China approved 115 new video game titles in January 2024, marking the country's largest batch of approvals in 18 months.
This increase in approvals follows the withdrawal of a regulatory proposal that caused a stir in the industry, leading to a decline in gaming stocks like Tencent and NetEase. After the proposal was published, China greenlit 105 titles for sale in the country in its December batch, marking the first instance of approving over 100 games at once since July 2022.

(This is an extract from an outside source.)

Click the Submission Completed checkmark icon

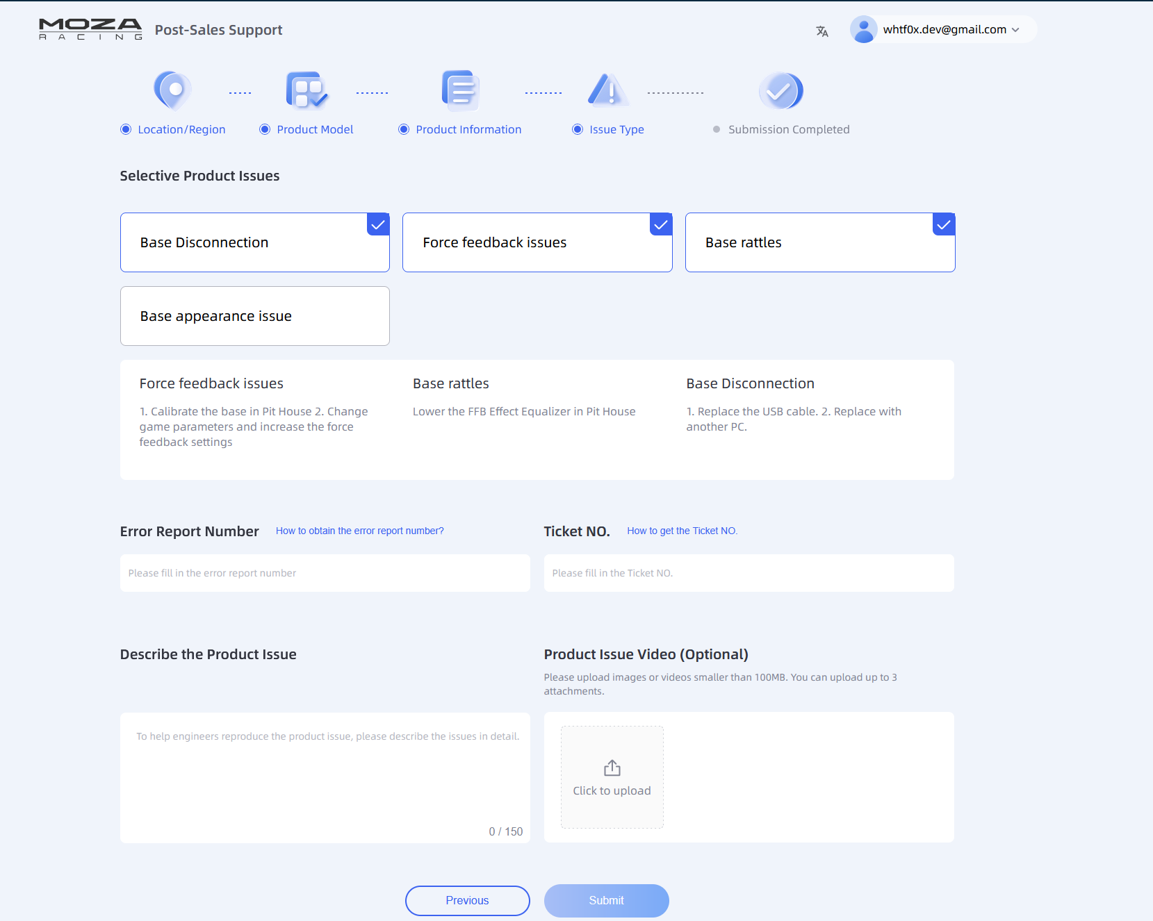[x=780, y=91]
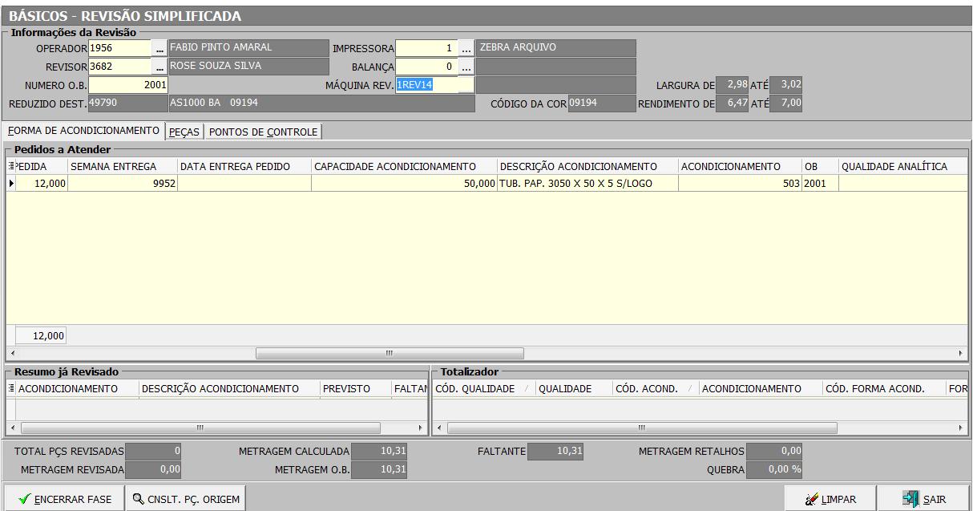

The likes of Tencent, Lilith Games, Shenzhen Zhongqingbaowang Network Technology, and 37 Interactive Entertainment have all had their titles approved in January 2024.
Gaming companies listed in Shanghai, Hong Kong, and the US have lost approximately $80 billion in value since the publication of the draft regulations.
Following the market turmoil, the NPPA removed the proposed regulation from its website despite initially framing the proposal as an initiative to foster the “healthy development" of the gaming sector but has now pledged to consider public opinion in subsequent revisions according to South China Morning Post.
Last year, 1,076 titles obtained licenses for release in the country, marking a twofold increase from the 512 titles approved in 2022. This surge comes after the industry grappled with an eight-month licensing freeze. Subsequently, Beijing has relaxed its regulatory scrutiny on technology firms as it aims to support economic growth during a gradual post-Covid recovery.